In article <1989Sep14.022055.5961@twwells.com> bill@twwells.com (T. William Wells) writes:
>I posted a note on using a pointer after it was freed that seems to
>have become lost. The point is that *any* dpANS compliant compiler,
>on any system, may generate invalid code if you use a pointer after
>it is freed. Here is how:
>
>Free() is defined in the dpANS library. That being the case, the
>compiler is free to assume that the pointer's value is not being used
>legitimately after the call. It knows that the object to which the
>pointer pointed no longer exists, so there is no valid use of the
>pointer's value.

I disagree.  For purposes of debugging, I have written my own
functions to call malloc() and free().  Mymalloc() calls malloc()
and records the pointer returned.  Myfree() checks to make sure that
(1). the pointer I want to free() was one originally obtained by
mymalloc(), and (2) that it has not already been released by myfree().
I claim that this is a valid use for a pointer which no longer points
to anything.

>During code generation, it could mark the location the pointer is
>stored in as dead right after the pointer's value is made available
>for the free call, since it knows that there can be no legitimate
>reason to access the value of the pointer.

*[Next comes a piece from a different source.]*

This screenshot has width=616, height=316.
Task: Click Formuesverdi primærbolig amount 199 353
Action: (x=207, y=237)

No compiler has any business changing the value of a variable
I have declared, except when I have written code to do so.
But even so, suppose there was another copy of that same pointer
in another variable?  How will the compiler know about that one?

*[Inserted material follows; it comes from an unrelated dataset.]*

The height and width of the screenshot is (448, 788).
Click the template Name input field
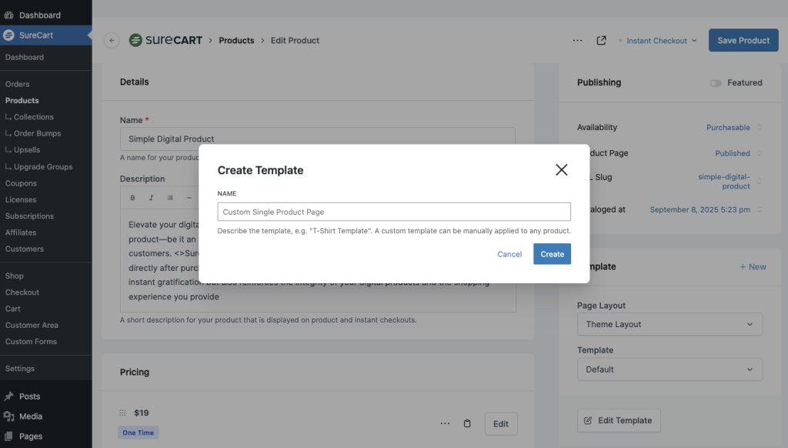click(x=394, y=212)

>So if you want to write portable programs, you had better assume that
>a freed pointer has no value that you should look at. Because it may
>have no determinate value.

Notice to compiler vendors:
No compiler I want to buy or use is going to exhibit this behavior.
If I want to examine a pointer, I better be able to.

As someone else has said, some day there will be two kinds of C
compiler: standard-conforming, and useful.

Gary Samuelson